▸ **Extrait du texte**
# # #

Au début de l’expérimentation, Thibaut s’est d’abord entraîné chez lui sur un simulateur. Il a commencé par déplacer un avatar virtuel sur un écran, depuis son lit. ”J’ai dû réapprendre petit à petit. La plasticité cérébrale fait qu’on retrouve les ordres à envoyer pour obtenir les bons mouvements, de manière beaucoup plus souple, beaucoup plus naturelle” explique le jeune patient à la presse. Une fois cette première étape “virtuelle” effectuée, le jeune homme s'est rendu trois jours par mois à Grenoble, pour faire ces mêmes exercices, mais cette fois, avec l’exosquelette, qui ressemble à une armure futuriste. Il a pu faire quelques pas, plier le coude, lever les épaules, porter un verre à sa bouche, le tout filmé par l'équipe de chercheurs.

“C’est un message d’espoir pour les personnes dans le même état que moi : il y a des choses possibles, même si on a un gros handicap”, raconte Thibault. Quand il pense le mouvement, son cerveau émet des ondes électriques, captées de manière continue par la neuro-prothèse implantée, qui les transmet en temps réel à l’exosquelette. Ainsi, le jeune homme est capable de faire bouger ses membres paralysés. 

Le prototype (prothèses cérébrales et l’exosquelette) est le résultat de plus de dix ans de recherches de plusieurs équipes. “Je ne pensais pas qu’on pourrait aller aussi loin”, confie-t-il. Il poursuit : “ça a été un plaisir de pouvoir faire avancer la science”

Trois prochains patients prévus

Le professeur Benabid indique qu’un autre patient est prévu pour un implant d’électrodes en novembre prochain, et deux autres d’ici quelques mois. La suite des essais permettra d’améliorer l’équilibre et la précision pour saisir des objets de l’exosquelette. “Cela nécessite des calculs très lourds et des temps de réaction très rapides, sur lesquels on est en train de travailler, en utilisant l’intelligence artificielle”, explique l’équipe de chercheurs.

# # #

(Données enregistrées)

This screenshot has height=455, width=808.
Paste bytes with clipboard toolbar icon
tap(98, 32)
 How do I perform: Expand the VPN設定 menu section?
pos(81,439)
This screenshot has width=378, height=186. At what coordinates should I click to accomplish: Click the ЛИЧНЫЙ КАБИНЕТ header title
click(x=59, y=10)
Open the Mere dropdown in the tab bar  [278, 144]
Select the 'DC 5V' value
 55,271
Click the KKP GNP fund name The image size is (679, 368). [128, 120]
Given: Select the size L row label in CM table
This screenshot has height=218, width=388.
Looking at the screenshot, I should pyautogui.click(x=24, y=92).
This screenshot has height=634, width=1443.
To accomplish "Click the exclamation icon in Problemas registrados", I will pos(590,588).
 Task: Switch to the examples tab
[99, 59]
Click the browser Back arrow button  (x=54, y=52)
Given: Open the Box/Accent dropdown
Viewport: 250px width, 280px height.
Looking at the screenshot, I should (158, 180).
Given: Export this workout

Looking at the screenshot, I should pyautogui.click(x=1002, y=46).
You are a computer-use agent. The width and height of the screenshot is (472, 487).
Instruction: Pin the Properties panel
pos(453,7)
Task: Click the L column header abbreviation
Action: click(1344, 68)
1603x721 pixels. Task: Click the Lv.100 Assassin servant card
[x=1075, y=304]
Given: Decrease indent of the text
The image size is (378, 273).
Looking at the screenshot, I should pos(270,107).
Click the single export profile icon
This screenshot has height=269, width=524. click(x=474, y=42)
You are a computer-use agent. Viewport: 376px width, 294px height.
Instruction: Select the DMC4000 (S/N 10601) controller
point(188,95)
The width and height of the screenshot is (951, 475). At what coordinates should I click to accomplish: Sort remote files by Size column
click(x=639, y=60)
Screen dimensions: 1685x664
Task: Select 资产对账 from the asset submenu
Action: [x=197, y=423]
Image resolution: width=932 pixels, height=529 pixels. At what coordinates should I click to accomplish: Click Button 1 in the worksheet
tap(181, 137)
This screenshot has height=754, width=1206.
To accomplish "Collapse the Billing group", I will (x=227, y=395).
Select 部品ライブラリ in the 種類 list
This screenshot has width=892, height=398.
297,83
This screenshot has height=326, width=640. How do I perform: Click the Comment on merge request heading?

# # #

▸ **Exercice 1**
D'après l'extrait sur l'exosquelette, dans quelle ville le jeune homme s'est-il rendu trois jours par mois ?
▸ **Exercice 2**
Relevez dans l'extrait sur l'exosquelette tous les mouvements que le jeune homme a pu réaliser avec l'exosquelette.

▸ **Réponse rédigée 1**
À Grenoble.

▸ **Réponse rédigée 2**
- Faire quelques pas
- Plier le coude
- Lever les épaules
- Porter un verre à sa bouche